> _Saved data entries_:
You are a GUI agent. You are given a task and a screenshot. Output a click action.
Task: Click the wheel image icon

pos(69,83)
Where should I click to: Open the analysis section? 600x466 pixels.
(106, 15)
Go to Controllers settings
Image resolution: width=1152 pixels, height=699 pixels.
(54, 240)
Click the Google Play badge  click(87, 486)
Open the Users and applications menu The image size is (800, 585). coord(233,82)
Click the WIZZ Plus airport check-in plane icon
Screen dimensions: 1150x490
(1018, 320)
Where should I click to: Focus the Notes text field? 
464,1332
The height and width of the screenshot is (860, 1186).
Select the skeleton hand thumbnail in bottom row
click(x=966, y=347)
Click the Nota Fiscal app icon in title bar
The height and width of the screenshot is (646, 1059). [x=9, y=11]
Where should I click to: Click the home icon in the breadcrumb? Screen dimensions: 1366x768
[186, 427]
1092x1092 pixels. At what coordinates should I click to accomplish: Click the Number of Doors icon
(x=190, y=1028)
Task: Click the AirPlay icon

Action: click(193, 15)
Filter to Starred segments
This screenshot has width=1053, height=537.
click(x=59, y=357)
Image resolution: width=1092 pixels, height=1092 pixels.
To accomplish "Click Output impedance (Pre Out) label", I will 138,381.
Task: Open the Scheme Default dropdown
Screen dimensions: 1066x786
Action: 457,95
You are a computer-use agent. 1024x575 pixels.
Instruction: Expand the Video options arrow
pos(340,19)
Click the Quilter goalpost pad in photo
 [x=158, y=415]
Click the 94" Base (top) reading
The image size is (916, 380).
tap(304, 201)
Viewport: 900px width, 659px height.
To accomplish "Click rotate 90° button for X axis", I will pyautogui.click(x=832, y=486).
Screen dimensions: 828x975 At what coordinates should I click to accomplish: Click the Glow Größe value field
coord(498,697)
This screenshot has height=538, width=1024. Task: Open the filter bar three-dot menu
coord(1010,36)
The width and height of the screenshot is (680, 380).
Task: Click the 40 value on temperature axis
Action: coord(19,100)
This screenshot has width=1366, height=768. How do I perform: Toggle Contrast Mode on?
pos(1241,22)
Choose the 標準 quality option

> _Your objective_:
Each line from the one containing "You are a computer-use" to the end of the records should be echoed exactly, and no other line.

> _Solution for this exercise_:
You are a computer-use agent. 1024x575 pixels.
Instruction: Expand the Video options arrow
pos(340,19)
Click the Quilter goalpost pad in photo
 [x=158, y=415]
Click the 94" Base (top) reading
The image size is (916, 380).
tap(304, 201)
Viewport: 900px width, 659px height.
To accomplish "Click rotate 90° button for X axis", I will pyautogui.click(x=832, y=486).
Screen dimensions: 828x975 At what coordinates should I click to accomplish: Click the Glow Größe value field
coord(498,697)
This screenshot has height=538, width=1024. Task: Open the filter bar three-dot menu
coord(1010,36)
The width and height of the screenshot is (680, 380).
Task: Click the 40 value on temperature axis
Action: coord(19,100)
This screenshot has width=1366, height=768. How do I perform: Toggle Contrast Mode on?
pos(1241,22)
Choose the 標準 quality option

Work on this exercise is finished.